# The task
Everything from the "Buy 战争之诫 for 100 crystals" line to the final line of the listing should be written out exactly. Skip the pictures.
START Dataset entries
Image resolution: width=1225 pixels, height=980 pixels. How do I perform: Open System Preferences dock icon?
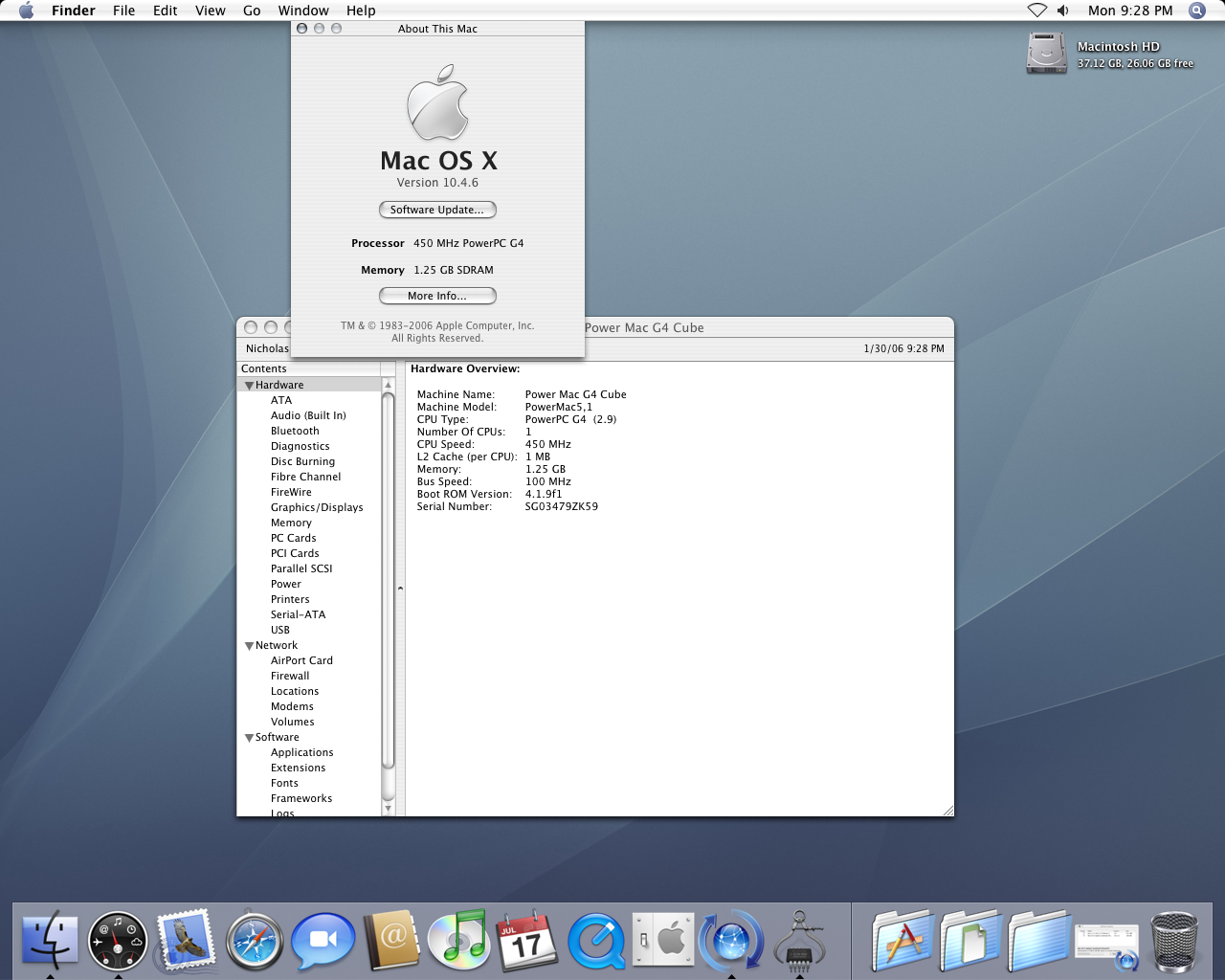click(663, 939)
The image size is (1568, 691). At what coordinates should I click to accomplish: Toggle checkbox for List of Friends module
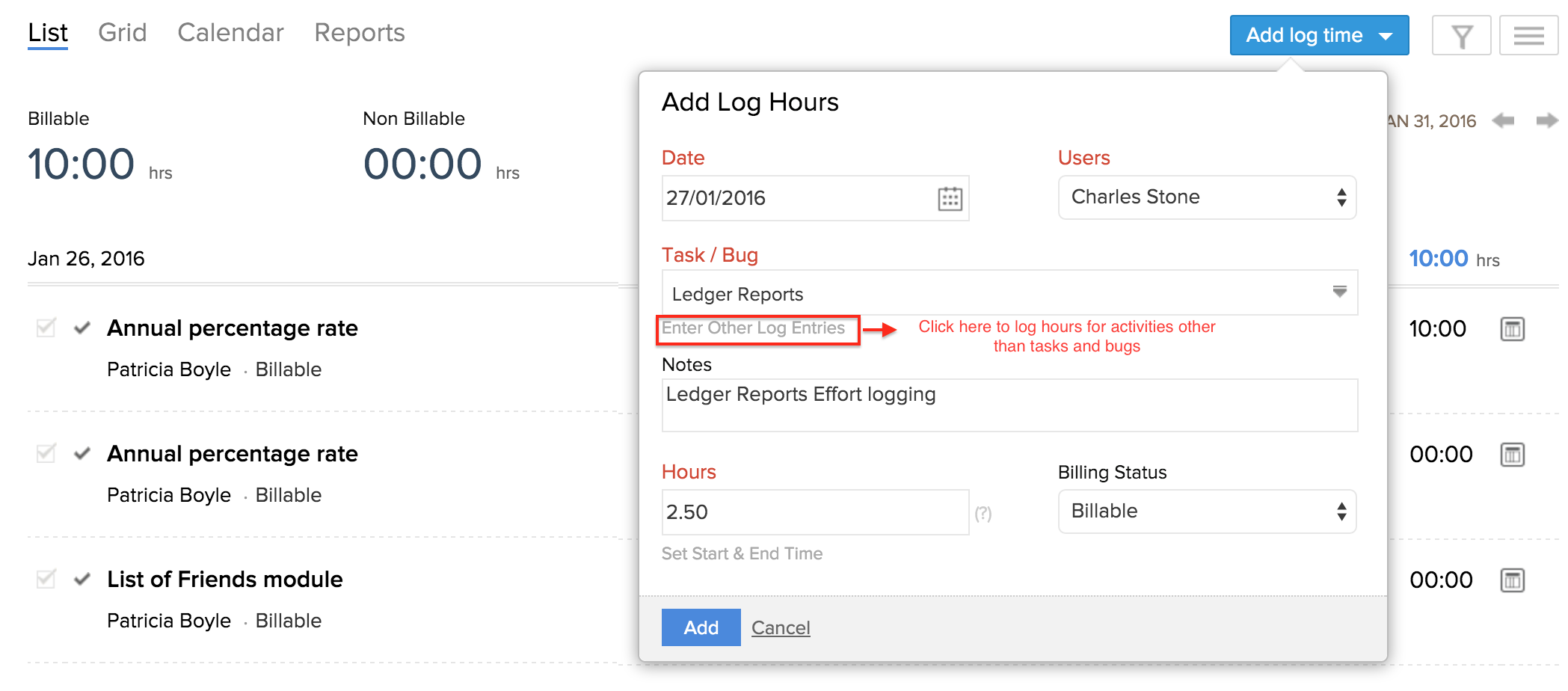(x=46, y=579)
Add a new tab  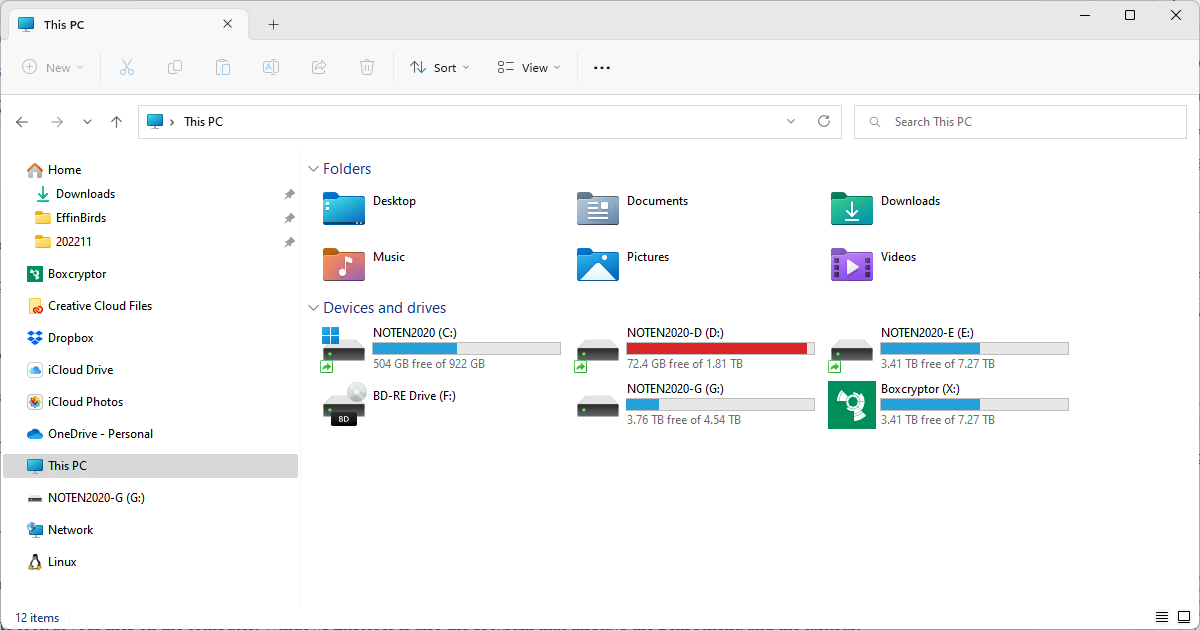[273, 24]
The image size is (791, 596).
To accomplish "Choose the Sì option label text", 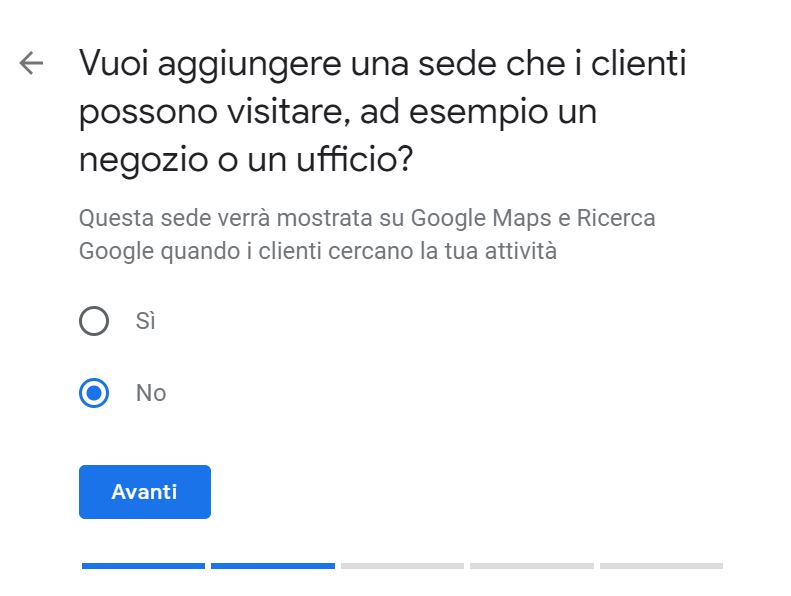I will (x=145, y=321).
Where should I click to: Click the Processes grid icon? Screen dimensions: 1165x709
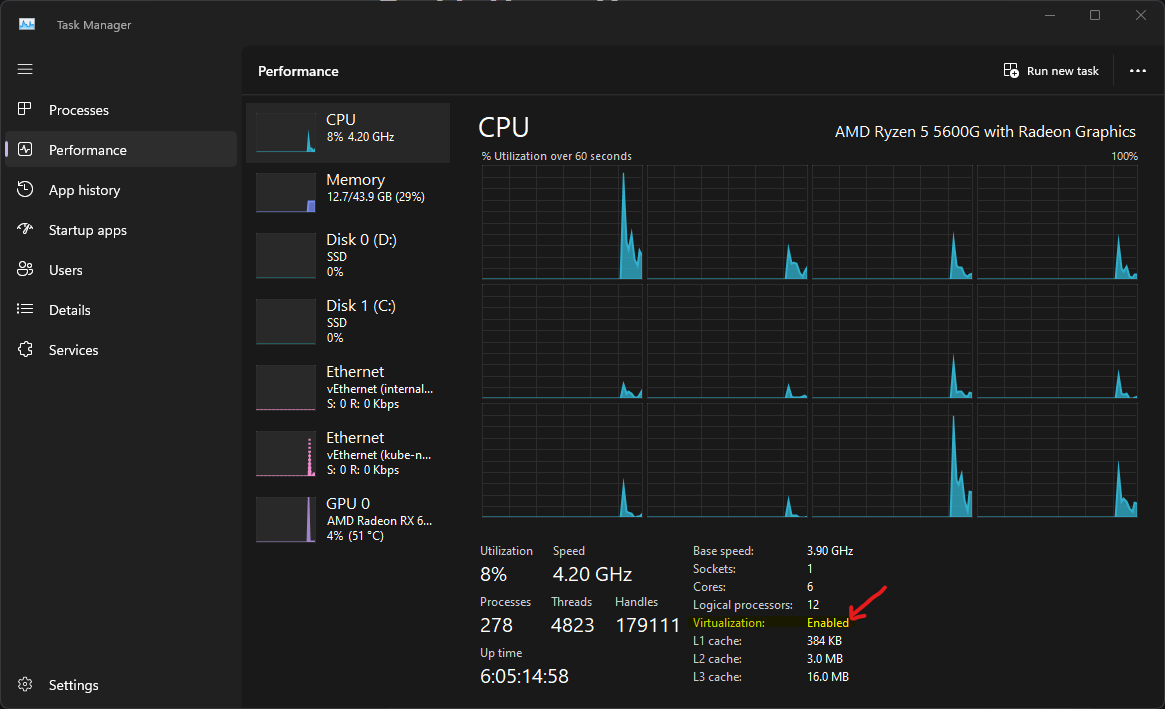click(x=26, y=110)
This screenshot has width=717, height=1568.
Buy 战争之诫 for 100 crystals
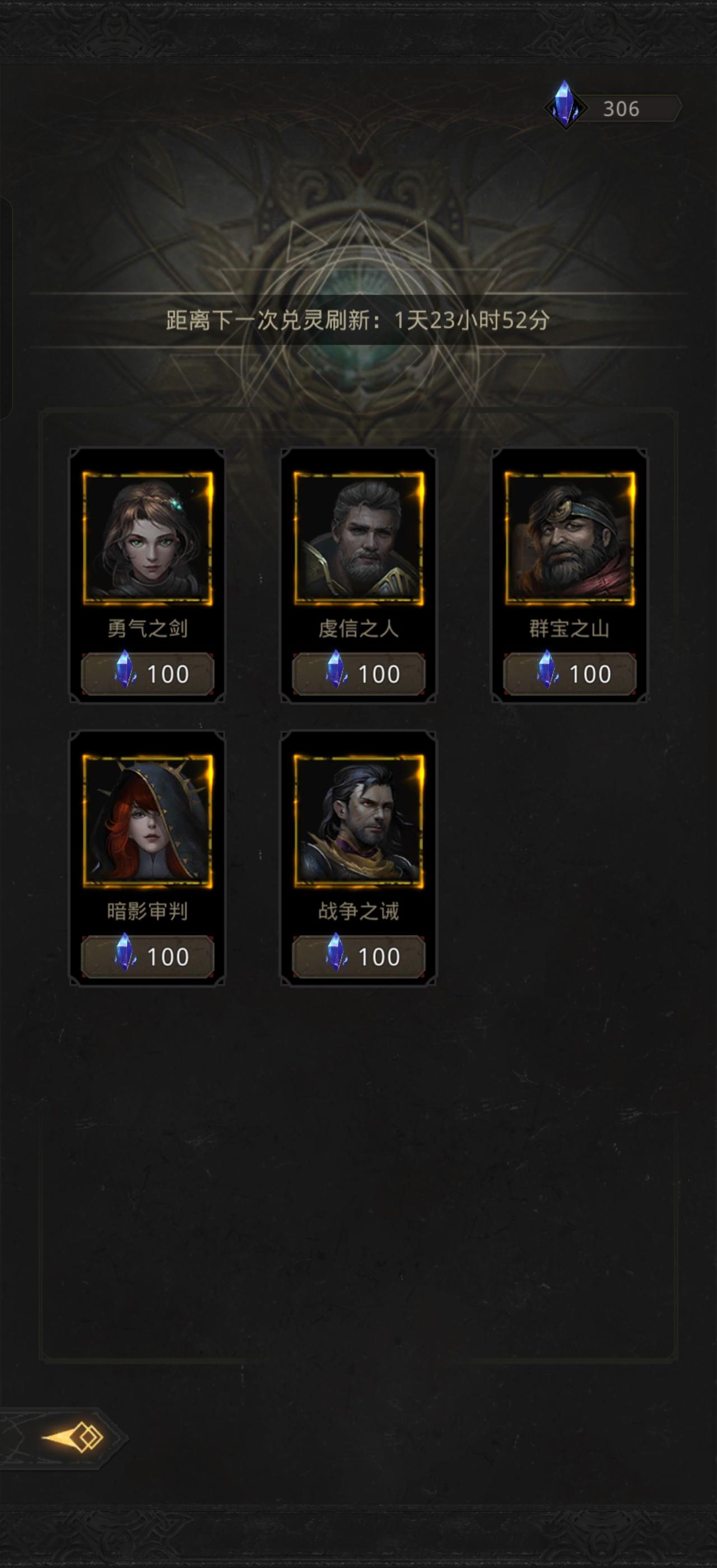point(358,957)
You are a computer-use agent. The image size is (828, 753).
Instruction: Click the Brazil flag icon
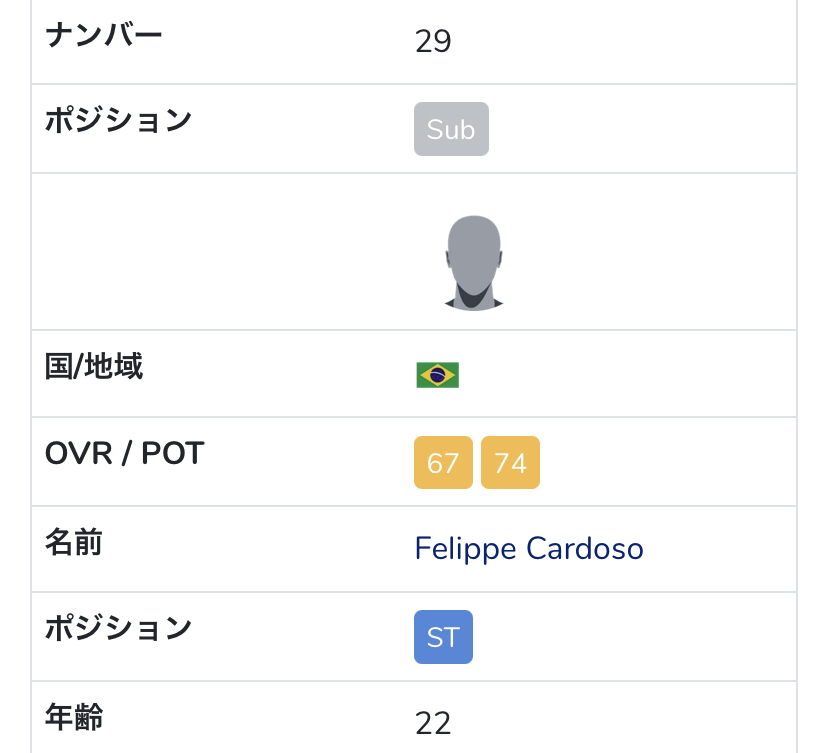click(x=437, y=375)
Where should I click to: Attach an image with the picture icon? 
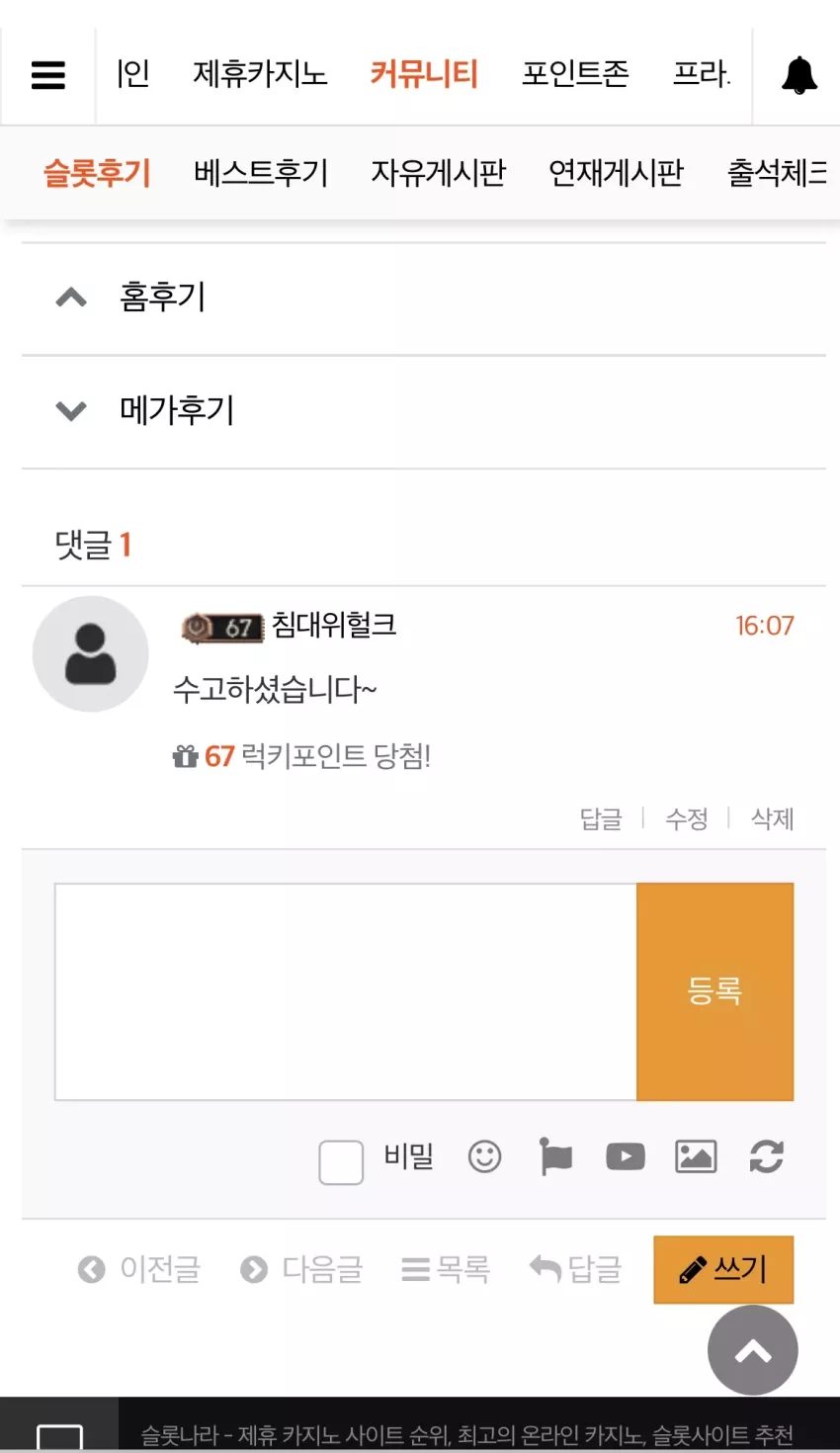pyautogui.click(x=696, y=1156)
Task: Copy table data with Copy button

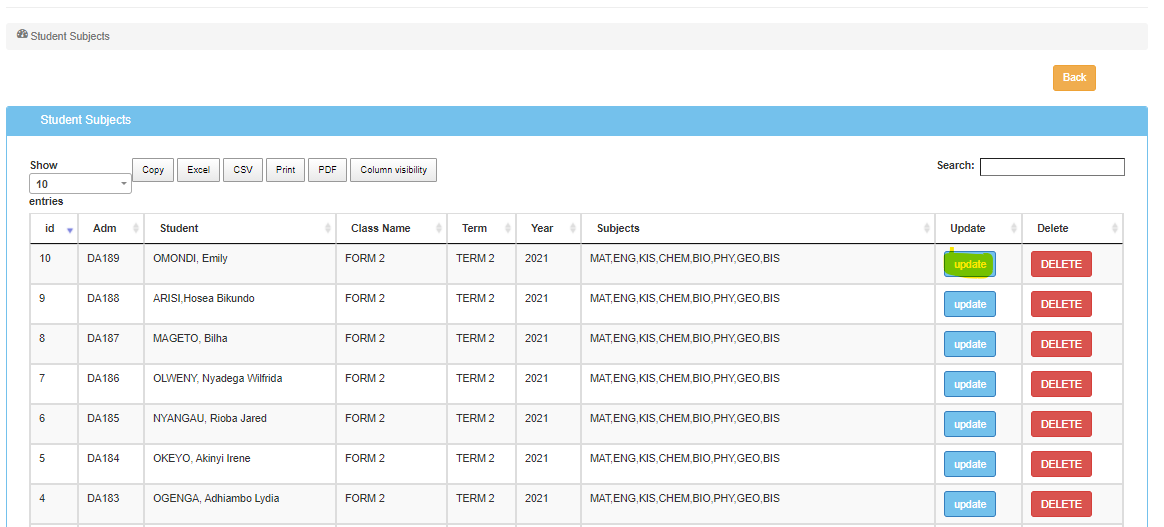Action: [x=153, y=170]
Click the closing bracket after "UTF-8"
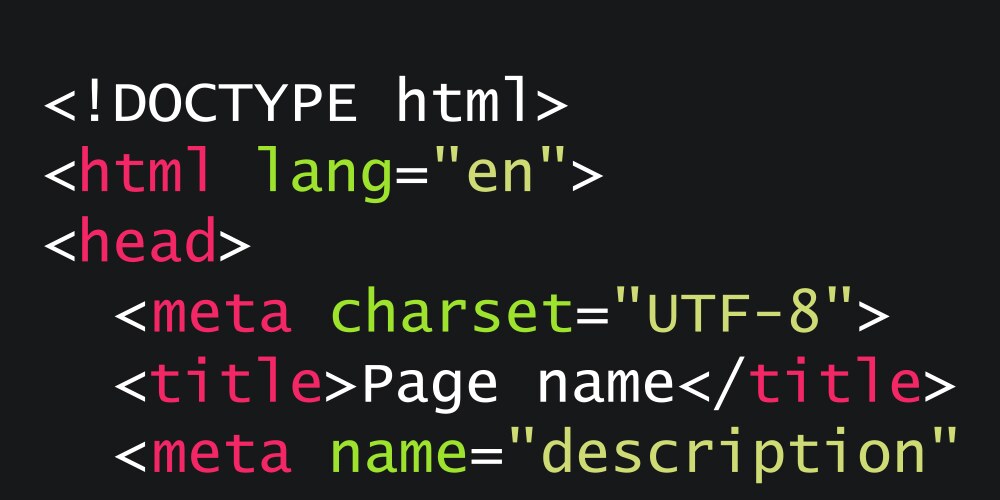The image size is (1000, 500). [874, 313]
END Dataset entries
# Task answer
Buy 战争之诫 for 100 crystals
point(358,957)
You are a computer-use agent. The image size is (828, 753).
Instruction: Click the Brazil flag icon
click(x=437, y=375)
Where should I click to: Attach an image with the picture icon? 
pyautogui.click(x=696, y=1156)
Task: Copy table data with Copy button

Action: [x=153, y=170]
Click the closing bracket after "UTF-8"
The image size is (1000, 500). [874, 313]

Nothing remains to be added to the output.